PROVIDED PASSAGE:
*** Begin section ***

The DSM-I, which was launched in 1952, contained 106 codable diagnostic conditions. The DSM-IV Text Revision, launched in 1994, had 365 diagnoses. At this juncture, I have not completed the enviable task of adding up all of the disorders in the DSM-5, but safe to say, there has not been a significant reduction in the number of diagnoses. I share the concern raised by many that the number of diagnoses contained in the DSM has far exceeded, in many cases, their clinical relevance. I am, however, curious at the frequently leveled complaint that the DSM lacks validity. The DSM was never intended to validate psychiatric disorders, and instead was primarily intended to provide a lingua franca for clinicians, scientists, and other stakeholders, as well as a mechanism for registering and compensating for psychiatric visits. In my view, one of the top five papers ever published in psychiatry was the classic paper by Robins and Guze in 1970, wherein they outlined how psychiatric disorders can be validated. The first step toward validation is establishing reliability. (1)

*** End section ***

INSTRUCTIONS:
1: Name each edition of the DSM that the passage on DSM diagnoses mentions. Where the passage gives them, include that edition's launch year and its number of diagnoses.
2: Carry on the passage about DSM diagnoses from its final sentence, "The first step toward validation is establishing reliability."

MATERIAL PROVIDED:
*** Begin section ***

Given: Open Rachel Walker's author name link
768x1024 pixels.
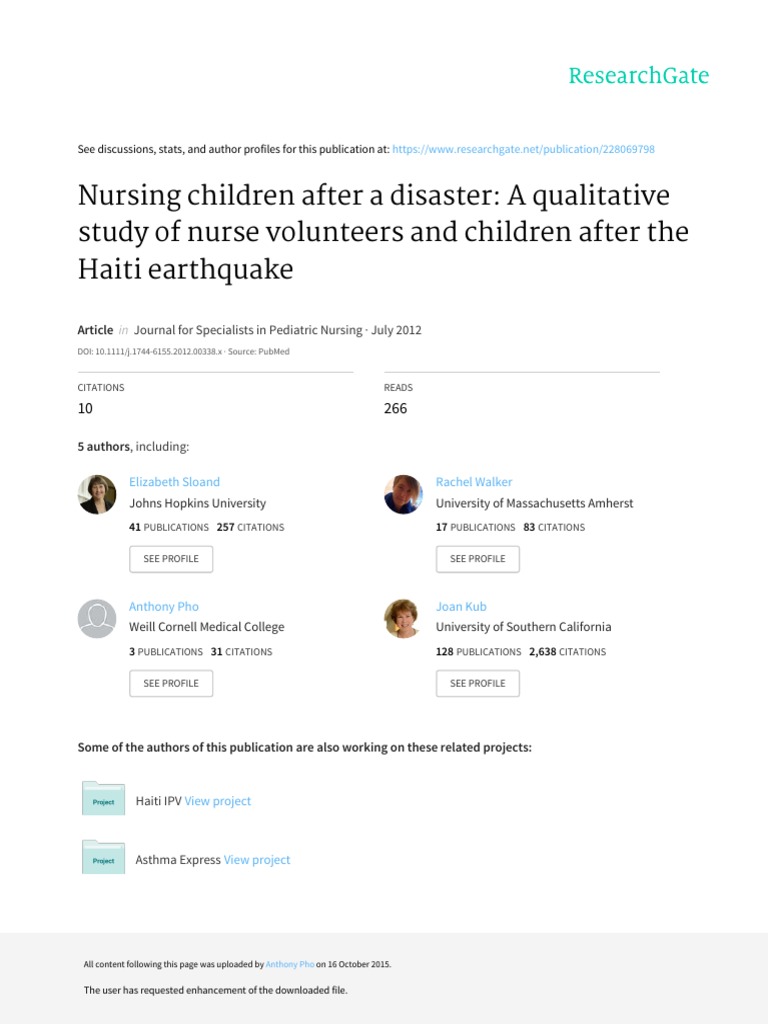Looking at the screenshot, I should tap(473, 482).
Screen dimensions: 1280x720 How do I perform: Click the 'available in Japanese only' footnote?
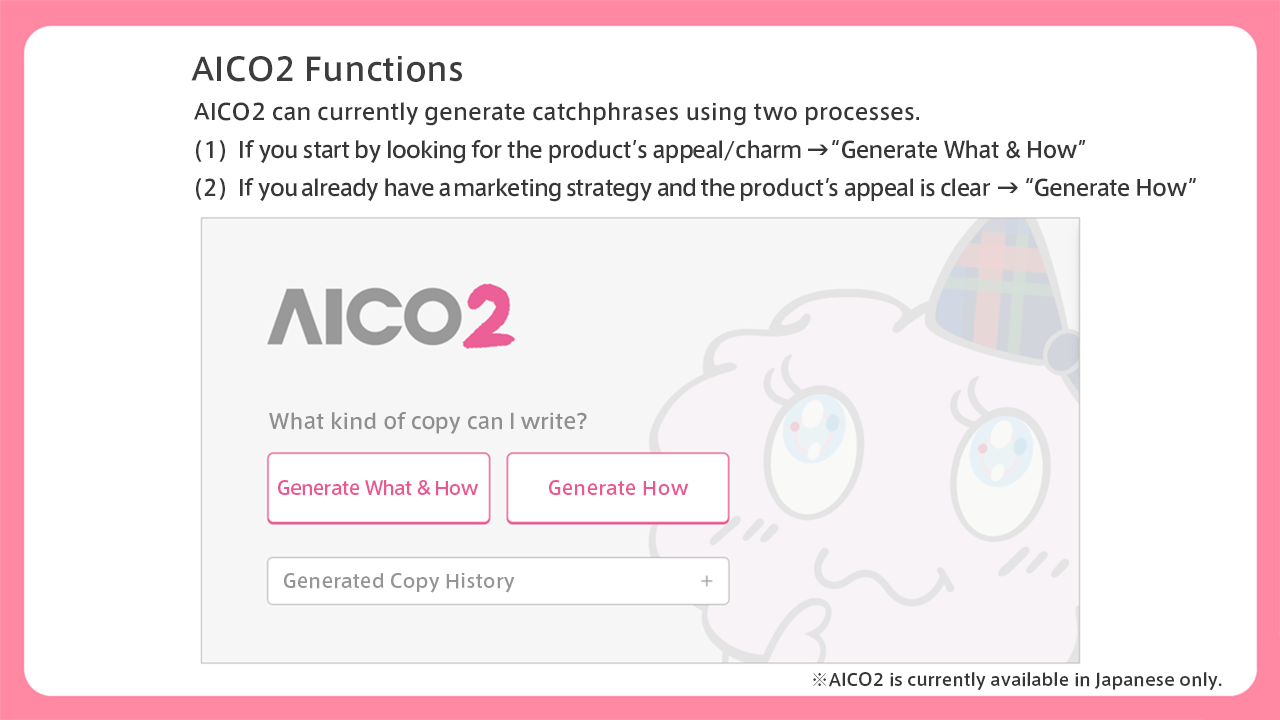click(x=1016, y=680)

*** End section ***

ANSWER SET:
1:
- DSM-I: launched in 1952, with 106 codable diagnostic conditions
- DSM-IV Text Revision: launched in 1994, with 365 diagnoses
- DSM-5: no launch year or count is given; the passage says only that the number of diagnoses has not been significantly reduced

2:
Notwithstanding the foregoing, it is rather concerning that the reliability of several of the common disorders in DSM-5 are of questionable clinical significance. For example, the kappa statistic (a measure of the level of agreement between observers, over and above chance) was 0.28 for major depressive disorder (MDD) and 0.20 for generalized anxiety disorder.  It was reassuring that the kappas for bipolar I disorder (0.56), bipolar II disorder (0.40), schizophrenia (0.46), and borderline personality disorder (0.54) were moderate.

The DSM-5 evolved significantly in the area of bipolar disorder (BD). Notably, individuals who declare hypo/mania while exposed to, or withdrawing from an antidepressant, are now diagnosed as bipolar. This is a long overdue change supported by the empirical evidence. Wisely, the DSM-5 has supplanted mixed states with the admittedly broader notion of mixed features specifier, which will apply to both BD and MDD. This latter change, which could be conceptualized as “Neo-Kraeplenian,” reminds us of the original description of manic-depression which had posited that cyclical disorders can be grouped together and phenotypically different based on the presence or absence of hypo/manic/mixed features.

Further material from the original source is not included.